Dopo la fine della guerra

Tornato alla vita civile, Luigi Mira svolge la propria attività commerciale nell’azienda di famiglia a Lecco. Ama la montagna, non è un alpinista, ma un escursionista di buon livello, amico di Ferruccio Grassi (presidente del CAI Lecco dal 1958 al 1966), Nino Castelli (ex ufficiale degli alpini, campione di sci e di canottaggio, a cui è cointitolato il rifugio Sassi-Castelli in Artavaggio) e don Giovanni Ticozzi (combattente della prima guerra mondiale incarcerato dai fascisti nel 1944, insegnante e uomo di grande cultura).

Nel 1935 viene promosso capitano e richiamato in servizio. Negli anni 1937-1940 è comandante della 47a Compagnia del Battaglione Morbegno, V Reggimento Alpini, Divisione Tridentina; nel “Morbegno”, che raccoglie lecchesi, valsassinesi e militari della bassa Valtellina, il capitano Mira ha come tenenti Domenico Riva, farmacista di Castello, Corrado Invernizzi, Giannino Vitali e altri lecchesi che gli sono molto legati.

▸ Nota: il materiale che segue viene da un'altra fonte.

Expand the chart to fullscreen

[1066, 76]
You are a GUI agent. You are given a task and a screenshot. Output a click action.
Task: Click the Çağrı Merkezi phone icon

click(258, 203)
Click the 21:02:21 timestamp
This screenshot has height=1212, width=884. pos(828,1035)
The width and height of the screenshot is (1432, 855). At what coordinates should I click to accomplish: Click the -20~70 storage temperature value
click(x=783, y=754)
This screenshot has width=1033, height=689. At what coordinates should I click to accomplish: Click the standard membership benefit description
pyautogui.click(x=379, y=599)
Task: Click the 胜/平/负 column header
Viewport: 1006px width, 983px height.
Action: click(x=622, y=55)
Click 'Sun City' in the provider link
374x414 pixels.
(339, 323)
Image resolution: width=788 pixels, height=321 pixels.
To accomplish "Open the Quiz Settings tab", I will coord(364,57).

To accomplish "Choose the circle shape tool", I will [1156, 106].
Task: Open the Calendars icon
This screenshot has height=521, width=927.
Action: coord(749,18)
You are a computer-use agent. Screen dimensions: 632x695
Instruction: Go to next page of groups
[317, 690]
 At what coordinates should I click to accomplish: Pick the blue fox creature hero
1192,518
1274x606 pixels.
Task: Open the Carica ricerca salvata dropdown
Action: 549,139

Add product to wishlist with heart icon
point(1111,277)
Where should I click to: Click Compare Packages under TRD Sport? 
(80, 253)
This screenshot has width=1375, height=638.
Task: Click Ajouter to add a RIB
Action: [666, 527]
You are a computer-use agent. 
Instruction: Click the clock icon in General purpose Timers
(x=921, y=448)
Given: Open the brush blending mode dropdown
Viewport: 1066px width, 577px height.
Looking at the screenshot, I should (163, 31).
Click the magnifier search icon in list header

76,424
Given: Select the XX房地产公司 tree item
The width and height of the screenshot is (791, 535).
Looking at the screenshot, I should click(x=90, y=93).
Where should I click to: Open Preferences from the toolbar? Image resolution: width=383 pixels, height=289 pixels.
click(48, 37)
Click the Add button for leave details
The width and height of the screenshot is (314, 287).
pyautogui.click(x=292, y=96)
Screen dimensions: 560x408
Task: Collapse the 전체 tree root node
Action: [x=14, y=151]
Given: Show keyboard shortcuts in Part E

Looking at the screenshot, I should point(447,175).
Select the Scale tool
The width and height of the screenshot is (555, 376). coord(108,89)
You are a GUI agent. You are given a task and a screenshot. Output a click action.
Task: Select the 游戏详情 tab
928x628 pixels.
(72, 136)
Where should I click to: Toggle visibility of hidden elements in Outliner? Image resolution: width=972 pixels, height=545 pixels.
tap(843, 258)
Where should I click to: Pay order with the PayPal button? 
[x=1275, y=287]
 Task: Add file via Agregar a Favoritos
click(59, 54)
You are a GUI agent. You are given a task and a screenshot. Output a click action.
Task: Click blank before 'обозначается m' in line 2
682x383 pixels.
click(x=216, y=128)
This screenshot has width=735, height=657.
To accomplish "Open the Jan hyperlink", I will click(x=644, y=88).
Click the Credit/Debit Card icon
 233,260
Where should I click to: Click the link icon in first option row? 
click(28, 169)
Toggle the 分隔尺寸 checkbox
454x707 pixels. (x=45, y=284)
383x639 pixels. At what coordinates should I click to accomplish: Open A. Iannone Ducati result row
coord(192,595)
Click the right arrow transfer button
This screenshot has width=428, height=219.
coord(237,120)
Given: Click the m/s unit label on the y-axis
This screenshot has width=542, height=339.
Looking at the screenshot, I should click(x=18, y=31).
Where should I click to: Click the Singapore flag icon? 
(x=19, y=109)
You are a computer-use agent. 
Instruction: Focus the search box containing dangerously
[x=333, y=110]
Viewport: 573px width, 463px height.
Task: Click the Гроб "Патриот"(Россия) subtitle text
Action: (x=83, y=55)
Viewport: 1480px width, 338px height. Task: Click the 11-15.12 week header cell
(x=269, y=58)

Allo scoppio della seconda guerra mondiale è mobilitato con il grado di maggiore nella II Base Tradotte Militari per l’Est, dirette al fronte russo. Di fatto rimane di stanza a Vicenza e a Castelfranco Veneto, dirigendo il traffico delle tradotte da e per il fronte. Forse giunge con un convoglio nelle retrovie del fronte russo. Promosso tenente colonnello, viene posto in congedo assoluto nel 1957. é decorato della Croce di Guerra al Valor Militare. Muore nel 1962.